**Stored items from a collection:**
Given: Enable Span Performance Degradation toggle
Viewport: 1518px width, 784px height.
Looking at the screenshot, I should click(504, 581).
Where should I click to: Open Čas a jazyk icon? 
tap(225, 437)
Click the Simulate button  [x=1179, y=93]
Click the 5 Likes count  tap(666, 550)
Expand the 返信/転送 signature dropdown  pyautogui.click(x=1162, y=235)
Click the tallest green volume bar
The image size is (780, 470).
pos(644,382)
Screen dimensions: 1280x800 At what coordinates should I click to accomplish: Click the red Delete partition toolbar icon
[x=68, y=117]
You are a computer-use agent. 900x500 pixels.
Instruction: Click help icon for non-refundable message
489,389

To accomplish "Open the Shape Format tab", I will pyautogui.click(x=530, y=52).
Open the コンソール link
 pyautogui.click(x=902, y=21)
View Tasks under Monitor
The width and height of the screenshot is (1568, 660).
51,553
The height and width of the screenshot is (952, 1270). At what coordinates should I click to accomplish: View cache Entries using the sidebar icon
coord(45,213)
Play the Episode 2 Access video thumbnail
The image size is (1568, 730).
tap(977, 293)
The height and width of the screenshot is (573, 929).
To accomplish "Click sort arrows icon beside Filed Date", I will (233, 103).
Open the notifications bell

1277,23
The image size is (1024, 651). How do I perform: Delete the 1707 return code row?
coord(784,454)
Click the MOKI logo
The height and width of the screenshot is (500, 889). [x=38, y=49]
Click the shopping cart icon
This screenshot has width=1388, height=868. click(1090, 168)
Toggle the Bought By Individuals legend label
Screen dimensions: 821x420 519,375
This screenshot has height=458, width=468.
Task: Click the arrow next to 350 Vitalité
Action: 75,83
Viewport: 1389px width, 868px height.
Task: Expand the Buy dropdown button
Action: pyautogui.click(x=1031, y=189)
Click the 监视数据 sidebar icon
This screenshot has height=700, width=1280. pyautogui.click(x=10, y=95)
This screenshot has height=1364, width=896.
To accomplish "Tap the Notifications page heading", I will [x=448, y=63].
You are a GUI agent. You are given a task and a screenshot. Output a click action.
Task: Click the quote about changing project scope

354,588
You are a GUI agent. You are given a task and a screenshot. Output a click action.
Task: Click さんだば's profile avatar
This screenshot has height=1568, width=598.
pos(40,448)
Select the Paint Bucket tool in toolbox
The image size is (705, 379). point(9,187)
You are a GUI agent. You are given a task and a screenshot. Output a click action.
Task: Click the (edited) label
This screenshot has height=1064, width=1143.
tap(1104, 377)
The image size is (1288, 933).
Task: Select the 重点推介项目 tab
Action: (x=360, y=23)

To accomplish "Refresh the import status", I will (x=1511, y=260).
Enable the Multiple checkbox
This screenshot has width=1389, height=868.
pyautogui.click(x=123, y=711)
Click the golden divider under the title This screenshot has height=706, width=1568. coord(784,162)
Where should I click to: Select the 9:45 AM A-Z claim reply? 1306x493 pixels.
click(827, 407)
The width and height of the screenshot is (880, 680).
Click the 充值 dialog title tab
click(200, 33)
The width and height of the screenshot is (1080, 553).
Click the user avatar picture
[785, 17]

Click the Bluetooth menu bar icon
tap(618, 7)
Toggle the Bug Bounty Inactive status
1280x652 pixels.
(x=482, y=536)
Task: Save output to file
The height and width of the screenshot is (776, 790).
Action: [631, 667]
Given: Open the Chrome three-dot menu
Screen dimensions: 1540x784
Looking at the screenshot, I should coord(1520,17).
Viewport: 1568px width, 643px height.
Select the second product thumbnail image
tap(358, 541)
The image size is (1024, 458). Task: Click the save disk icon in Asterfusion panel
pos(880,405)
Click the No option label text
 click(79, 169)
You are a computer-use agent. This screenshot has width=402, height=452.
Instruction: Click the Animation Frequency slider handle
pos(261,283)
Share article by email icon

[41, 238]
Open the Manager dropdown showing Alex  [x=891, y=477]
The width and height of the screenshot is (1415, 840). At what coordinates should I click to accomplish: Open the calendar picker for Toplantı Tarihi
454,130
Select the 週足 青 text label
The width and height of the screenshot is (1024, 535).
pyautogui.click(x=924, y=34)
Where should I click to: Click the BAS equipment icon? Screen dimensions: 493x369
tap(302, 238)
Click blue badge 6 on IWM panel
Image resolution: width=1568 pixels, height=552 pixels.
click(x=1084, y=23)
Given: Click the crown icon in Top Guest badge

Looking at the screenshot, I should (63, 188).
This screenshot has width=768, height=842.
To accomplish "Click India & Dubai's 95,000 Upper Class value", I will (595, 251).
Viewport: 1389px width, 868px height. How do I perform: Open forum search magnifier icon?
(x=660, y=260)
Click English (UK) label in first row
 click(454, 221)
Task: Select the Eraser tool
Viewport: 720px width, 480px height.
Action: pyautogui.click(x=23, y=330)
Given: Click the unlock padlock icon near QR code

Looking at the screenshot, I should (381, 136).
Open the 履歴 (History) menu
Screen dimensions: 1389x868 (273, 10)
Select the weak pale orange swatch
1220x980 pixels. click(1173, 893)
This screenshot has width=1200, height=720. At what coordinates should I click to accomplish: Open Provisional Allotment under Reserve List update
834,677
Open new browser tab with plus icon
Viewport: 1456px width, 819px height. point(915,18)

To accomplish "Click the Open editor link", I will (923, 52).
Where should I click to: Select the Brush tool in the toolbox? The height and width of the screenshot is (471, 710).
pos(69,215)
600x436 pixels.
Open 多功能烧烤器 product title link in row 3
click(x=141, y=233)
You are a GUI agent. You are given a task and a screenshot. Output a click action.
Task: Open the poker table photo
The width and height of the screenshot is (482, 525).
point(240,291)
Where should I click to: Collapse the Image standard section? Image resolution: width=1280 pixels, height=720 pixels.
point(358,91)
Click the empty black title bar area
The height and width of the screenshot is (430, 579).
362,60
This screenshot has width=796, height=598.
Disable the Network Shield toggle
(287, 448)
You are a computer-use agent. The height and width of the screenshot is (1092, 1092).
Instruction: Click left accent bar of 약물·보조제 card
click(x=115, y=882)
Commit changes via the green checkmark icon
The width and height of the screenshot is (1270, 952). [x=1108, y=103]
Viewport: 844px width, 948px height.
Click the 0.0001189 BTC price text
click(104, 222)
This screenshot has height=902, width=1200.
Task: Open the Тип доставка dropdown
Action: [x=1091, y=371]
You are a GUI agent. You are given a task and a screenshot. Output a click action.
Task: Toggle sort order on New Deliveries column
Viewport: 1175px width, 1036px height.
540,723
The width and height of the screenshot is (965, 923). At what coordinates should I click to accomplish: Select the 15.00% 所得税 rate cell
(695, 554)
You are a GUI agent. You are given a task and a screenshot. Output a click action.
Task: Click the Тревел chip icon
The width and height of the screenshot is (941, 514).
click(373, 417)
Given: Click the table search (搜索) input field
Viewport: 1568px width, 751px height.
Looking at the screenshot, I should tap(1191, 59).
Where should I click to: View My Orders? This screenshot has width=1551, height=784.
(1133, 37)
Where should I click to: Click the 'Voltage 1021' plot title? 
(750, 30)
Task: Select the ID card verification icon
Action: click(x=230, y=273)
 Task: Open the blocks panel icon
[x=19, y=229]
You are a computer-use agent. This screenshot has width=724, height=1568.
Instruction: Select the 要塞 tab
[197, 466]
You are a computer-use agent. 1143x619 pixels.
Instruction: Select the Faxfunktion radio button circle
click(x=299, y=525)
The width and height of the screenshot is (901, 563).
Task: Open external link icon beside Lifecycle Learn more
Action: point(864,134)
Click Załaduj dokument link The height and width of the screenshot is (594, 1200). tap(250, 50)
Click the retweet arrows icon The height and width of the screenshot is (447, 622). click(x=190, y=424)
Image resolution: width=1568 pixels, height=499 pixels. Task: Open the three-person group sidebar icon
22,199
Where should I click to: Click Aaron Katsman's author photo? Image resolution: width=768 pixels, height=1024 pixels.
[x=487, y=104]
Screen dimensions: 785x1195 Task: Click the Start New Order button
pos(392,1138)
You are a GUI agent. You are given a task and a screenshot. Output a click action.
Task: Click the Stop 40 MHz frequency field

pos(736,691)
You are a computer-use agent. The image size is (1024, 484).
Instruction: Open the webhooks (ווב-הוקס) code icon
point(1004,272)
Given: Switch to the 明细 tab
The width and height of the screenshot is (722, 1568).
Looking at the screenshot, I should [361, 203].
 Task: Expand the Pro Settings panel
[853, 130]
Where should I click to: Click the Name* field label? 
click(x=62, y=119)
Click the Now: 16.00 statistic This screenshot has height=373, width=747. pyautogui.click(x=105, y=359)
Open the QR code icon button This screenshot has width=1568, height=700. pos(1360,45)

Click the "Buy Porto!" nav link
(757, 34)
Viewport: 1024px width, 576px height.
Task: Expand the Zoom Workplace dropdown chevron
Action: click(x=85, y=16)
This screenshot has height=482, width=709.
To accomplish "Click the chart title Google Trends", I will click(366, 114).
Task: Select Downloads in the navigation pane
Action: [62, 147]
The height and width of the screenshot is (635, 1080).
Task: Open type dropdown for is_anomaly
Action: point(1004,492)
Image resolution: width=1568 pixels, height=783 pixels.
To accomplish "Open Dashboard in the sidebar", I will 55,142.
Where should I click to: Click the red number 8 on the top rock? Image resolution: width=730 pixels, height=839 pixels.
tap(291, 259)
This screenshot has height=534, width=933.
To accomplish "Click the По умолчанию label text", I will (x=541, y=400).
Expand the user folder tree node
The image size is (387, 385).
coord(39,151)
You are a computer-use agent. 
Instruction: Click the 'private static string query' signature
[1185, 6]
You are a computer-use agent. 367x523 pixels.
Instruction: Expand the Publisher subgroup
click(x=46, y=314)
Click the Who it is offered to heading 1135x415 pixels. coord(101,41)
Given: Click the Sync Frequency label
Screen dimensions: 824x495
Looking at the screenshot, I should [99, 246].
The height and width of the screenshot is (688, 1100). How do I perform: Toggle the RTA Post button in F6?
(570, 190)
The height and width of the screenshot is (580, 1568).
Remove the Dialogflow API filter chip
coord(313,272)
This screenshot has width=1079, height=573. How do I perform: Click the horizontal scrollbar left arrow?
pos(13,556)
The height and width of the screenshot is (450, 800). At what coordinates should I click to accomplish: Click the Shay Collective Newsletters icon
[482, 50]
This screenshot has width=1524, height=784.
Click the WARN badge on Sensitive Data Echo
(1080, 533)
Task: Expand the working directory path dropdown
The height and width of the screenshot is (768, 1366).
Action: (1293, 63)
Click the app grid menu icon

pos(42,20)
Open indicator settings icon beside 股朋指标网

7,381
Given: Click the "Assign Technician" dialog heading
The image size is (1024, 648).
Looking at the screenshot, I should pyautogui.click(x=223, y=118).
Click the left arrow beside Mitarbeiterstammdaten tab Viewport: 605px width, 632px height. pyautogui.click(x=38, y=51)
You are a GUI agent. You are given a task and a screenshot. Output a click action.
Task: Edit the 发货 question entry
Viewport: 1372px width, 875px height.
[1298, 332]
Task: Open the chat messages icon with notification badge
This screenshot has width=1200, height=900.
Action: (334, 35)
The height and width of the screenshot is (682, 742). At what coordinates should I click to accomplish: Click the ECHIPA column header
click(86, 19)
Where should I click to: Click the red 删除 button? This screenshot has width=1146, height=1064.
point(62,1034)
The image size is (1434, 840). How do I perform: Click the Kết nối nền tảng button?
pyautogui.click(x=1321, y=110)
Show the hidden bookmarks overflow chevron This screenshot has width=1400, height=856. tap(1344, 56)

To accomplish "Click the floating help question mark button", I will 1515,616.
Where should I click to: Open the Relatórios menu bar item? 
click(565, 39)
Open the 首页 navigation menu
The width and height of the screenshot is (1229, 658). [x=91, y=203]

**Short task:** Please format the part of the data that opens with the line containing "Task: Save output to file" and closes with the line containing "Looking at the screenshot, I should coord(1520,17)." as a JSON list of strings, one string per line, with blank lines left out.

**Problem solution:**
[
  "Task: Save output to file",
  "The height and width of the screenshot is (776, 790).",
  "Action: [631, 667]",
  "Given: Open the Chrome three-dot menu",
  "Screen dimensions: 1540x784",
  "Looking at the screenshot, I should coord(1520,17)."
]